HD 167096

Observation data Epoch J2000.0 Equinox J2000.0 (ICRS)
- Constellation: Corona Australis
- Right ascension: 18^{h} 15^{m} 53.45211^{s}
- Declination: −44° 12′ 23.2322″
- Apparent magnitude (V): 5.45±0.01

Characteristics
- Spectral type: G8/K0 III
- B−V color index: +0.96

Astrometry
- Radial velocity (R_{v}): −27±13.7 km/s
- Proper motion (μ): RA: +67.283 mas/yr Dec.: +12.211 mas/yr
- Parallax (π): 14.5746±0.4724 mas
- Distance: 224 ± 7 ly (69 ± 2 pc)
- Absolute magnitude (M_{V}): +0.64

Orbit
- Period (P): 1.811595±0.102779 yr
- Semi-major axis (a): 8.1±0.9 mas
- Eccentricity (e): 0.00

Details

A
- Mass: 1.11±0.51 M_{☉}
- Radius: 8.92±0.45 R_{☉}
- Luminosity: 32.4±0.7 L_{☉}
- Surface gravity (log g): 2.51±0.46 cgs
- Temperature: 4,886±123 K
- Metallicity [Fe/H]: −0.02 dex
- Rotational velocity (v sin i): <1.6 km/s
- Other designations: 4 G. Coronae Australis, CD−44°12456, CPD−44°9034, GC 24892, HD 167096, HIP 89507, HR 6818, SAO 228854, WDS 18159-4412

Database references
- SIMBAD: data

= HD 167096 =

Binary star; Corona Australis

HD 167096, also known as HR 6818 or rarely 4 G. Coronae Australis, is a binary star located in the southern constellation Corona Australis.

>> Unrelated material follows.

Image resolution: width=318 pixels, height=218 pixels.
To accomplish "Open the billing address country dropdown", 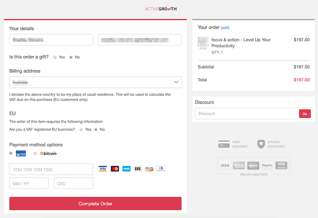I will pos(95,82).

It has an apparent magnitude of 5.45, making it faintly visible to the naked eye. The system is located relatively close at a distance of 224 light years based on Gaia DR3 parallax measurements but is drifting closer with a poorly constrained heliocentric radial velocity of −27 km/s. At its current distance HD 167096's brightness is diminished by three tenths of a magnitudes due to interstellar dust and it has an absolute magnitude of +0.64.

The primary has a stellar classification of G8/K0 III, indicating that it is an evolved red giant with the characteristics of a G8 and K0 giant star. It has 1.11 times the mass of the Sun but it has expanded to 8.92 times the Sun's radius. It radiates 32.4 times the luminosity of the Sun from its enlarged photosphere at an effective temperature of 4886 K, giving it an orangish-yellow hue. It has a near solar metallicity at [Fe/H] = −0.02 and spins too slowly for its projected rotational velocity to be measured accurately. This is a binary star that completes a circular orbit within 1.81 years. Since the two components have a separation of only 8.1 mas, it makes it difficult to measure their individual properties.